__READING TEXT__

------------------------------------

= Mahbod (envoy) =

Mahbod (also known as Mebodes), was a 6th-century Iranian ambassador and military officer from the House of Suren, who was active during the reign of the Sasanian shahanshahs Khosrow I and Hormizd IV.

== Biography ==

Map of the Byzantine-Sasanian frontier in Late Antiquity.

A member of the House of Suren, he was perhaps the son or grandson of his namesake Mahbod, who was active under the shahanshahs Kavad I and Khosrow I. He is first mentioned in late 567, when he was sent as an envoy to the Byzantine capital of Constantinople to reach an agreement over the Lazican region of Suania. Although emperor Justin II accepted a letter addressed to him by Khosrow I, he ignored Mahbod and refused to grant him an audience. Mahbod then attempted to reach out to Justinian through an envoy of Lakhmids who had accompanied him, but to no avail. After an Iranian proposal of a five-year truce was rejected by emperor Tiberius II Constantine in 574/575, Mahbod sent Tamkhosrow to raid the surroundings of the fortress of Dara. However, the Romans soon proposed a three-year truce in exchange for 30,000 gold, which Mahbod accepted.

------------------------------------

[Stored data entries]

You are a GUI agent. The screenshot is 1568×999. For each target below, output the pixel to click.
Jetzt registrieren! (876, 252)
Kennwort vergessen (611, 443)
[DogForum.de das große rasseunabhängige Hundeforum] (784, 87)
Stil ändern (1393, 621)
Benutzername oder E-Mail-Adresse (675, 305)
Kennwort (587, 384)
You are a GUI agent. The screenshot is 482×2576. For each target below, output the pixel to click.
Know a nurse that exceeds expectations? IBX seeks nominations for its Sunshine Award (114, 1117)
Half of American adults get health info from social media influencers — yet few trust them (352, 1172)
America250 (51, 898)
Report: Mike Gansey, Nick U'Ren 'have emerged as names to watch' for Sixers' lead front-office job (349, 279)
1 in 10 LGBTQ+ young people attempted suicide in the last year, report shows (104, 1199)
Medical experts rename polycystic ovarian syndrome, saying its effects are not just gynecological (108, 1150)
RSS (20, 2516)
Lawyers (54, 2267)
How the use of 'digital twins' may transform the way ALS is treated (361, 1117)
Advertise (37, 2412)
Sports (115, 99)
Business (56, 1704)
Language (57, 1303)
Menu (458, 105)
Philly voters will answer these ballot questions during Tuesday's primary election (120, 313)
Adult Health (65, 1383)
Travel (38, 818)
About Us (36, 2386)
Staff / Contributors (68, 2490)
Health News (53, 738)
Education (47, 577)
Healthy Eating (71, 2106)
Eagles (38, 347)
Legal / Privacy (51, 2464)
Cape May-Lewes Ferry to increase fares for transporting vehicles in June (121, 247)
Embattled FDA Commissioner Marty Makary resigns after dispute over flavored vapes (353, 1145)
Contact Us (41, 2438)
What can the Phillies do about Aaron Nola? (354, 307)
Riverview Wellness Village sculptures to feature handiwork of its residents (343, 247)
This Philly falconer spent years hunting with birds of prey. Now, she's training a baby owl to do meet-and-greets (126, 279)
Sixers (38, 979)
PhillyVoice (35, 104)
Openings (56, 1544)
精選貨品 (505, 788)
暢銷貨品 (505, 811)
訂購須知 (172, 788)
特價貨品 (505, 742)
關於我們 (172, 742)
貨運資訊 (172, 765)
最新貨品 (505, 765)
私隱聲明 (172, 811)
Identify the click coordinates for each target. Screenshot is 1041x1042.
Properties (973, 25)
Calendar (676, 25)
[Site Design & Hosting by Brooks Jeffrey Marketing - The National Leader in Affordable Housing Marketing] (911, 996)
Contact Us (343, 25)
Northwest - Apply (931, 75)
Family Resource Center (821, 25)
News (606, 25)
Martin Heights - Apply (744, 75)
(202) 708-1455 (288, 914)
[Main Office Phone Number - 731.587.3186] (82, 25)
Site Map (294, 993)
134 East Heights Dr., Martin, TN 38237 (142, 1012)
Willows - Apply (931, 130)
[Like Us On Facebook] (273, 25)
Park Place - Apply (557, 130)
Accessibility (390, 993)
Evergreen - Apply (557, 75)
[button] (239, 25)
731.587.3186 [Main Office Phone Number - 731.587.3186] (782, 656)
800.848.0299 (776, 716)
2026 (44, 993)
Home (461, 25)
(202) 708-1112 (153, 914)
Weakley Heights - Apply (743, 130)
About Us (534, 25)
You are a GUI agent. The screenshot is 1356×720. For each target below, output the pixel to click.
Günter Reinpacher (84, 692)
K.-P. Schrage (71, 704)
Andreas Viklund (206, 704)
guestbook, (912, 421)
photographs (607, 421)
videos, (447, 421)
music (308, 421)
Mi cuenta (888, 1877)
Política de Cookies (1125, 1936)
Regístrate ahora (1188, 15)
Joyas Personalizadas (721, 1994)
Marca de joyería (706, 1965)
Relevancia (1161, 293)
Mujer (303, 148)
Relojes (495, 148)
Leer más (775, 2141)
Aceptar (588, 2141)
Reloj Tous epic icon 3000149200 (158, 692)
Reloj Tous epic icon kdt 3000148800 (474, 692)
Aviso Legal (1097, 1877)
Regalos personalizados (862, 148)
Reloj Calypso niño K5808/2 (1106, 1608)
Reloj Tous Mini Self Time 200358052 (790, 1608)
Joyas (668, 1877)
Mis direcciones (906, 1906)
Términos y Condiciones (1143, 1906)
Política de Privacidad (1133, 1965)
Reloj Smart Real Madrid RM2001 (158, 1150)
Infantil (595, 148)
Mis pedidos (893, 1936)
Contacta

------------------------------------

__GOAL OF THE EXERCISE__
Reproduce the passage about Mahbod between "Mahbod (also known" and "in Late Antiquity.", inclusive.

__RESPONSE AREA__
Mahbod (also known as Mebodes), was a 6th-century Iranian ambassador and military officer from the House of Suren, who was active during the reign of the Sasanian shahanshahs Khosrow I and Hormizd IV.

== Biography ==

Map of the Byzantine-Sasanian frontier in Late Antiquity.